• WRITTEN INSTRUCTION
Rewrite the entries below as a numbered list, skipping any blank lines.

[START GIVEN INFORMATION]

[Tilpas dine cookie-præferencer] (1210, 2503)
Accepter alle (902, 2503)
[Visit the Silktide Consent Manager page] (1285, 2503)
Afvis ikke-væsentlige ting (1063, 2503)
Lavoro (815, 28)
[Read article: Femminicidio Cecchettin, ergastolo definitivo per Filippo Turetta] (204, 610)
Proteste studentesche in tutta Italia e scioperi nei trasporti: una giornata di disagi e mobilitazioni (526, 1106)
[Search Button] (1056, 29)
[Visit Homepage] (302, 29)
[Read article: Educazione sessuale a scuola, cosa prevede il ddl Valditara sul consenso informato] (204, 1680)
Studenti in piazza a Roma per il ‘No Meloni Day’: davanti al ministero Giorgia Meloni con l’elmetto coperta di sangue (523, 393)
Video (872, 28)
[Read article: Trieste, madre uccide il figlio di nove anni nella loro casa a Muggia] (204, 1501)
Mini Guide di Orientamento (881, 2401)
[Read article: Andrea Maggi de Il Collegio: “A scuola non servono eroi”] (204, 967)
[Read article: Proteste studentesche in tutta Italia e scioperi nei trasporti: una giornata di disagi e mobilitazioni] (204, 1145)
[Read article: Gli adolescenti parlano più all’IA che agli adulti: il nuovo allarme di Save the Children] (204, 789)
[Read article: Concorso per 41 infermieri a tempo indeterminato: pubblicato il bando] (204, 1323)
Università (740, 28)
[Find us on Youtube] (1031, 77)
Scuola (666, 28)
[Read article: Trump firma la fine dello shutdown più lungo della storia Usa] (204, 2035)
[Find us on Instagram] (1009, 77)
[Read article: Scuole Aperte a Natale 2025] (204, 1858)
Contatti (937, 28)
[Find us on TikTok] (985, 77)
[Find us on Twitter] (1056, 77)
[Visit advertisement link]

[END GIVEN INFORMATION]

• RESPONSE FOR THIS EXERCISE
1. [Tilpas dine cookie-præferencer] (1210, 2503)
2. Accepter alle (902, 2503)
3. [Visit the Silktide Consent Manager page] (1285, 2503)
4. Afvis ikke-væsentlige ting (1063, 2503)
5. Lavoro (815, 28)
6. [Read article: Femminicidio Cecchettin, ergastolo definitivo per Filippo Turetta] (204, 610)
7. Proteste studentesche in tutta Italia e scioperi nei trasporti: una giornata di disagi e mobilitazioni (526, 1106)
8. [Search Button] (1056, 29)
9. [Visit Homepage] (302, 29)
10. [Read article: Educazione sessuale a scuola, cosa prevede il ddl Valditara sul consenso informato] (204, 1680)
11. Studenti in piazza a Roma per il ‘No Meloni Day’: davanti al ministero Giorgia Meloni con l’elmetto coperta di sangue (523, 393)
12. Video (872, 28)
13. [Read article: Trieste, madre uccide il figlio di nove anni nella loro casa a Muggia] (204, 1501)
14. Mini Guide di Orientamento (881, 2401)
15. [Read article: Andrea Maggi de Il Collegio: “A scuola non servono eroi”] (204, 967)
16. [Read article: Proteste studentesche in tutta Italia e scioperi nei trasporti: una giornata di disagi e mobilitazioni] (204, 1145)
17. [Read article: Gli adolescenti parlano più all’IA che agli adulti: il nuovo allarme di Save the Children] (204, 789)
18. [Read article: Concorso per 41 infermieri a tempo indeterminato: pubblicato il bando] (204, 1323)
19. Università (740, 28)
20. [Find us on Youtube] (1031, 77)
21. Scuola (666, 28)
22. [Read article: Trump firma la fine dello shutdown più lungo della storia Usa] (204, 2035)
23. [Find us on Instagram] (1009, 77)
24. [Read article: Scuole Aperte a Natale 2025] (204, 1858)
25. Contatti (937, 28)
26. [Find us on TikTok] (985, 77)
27. [Find us on Twitter] (1056, 77)
28. [Visit advertisement link]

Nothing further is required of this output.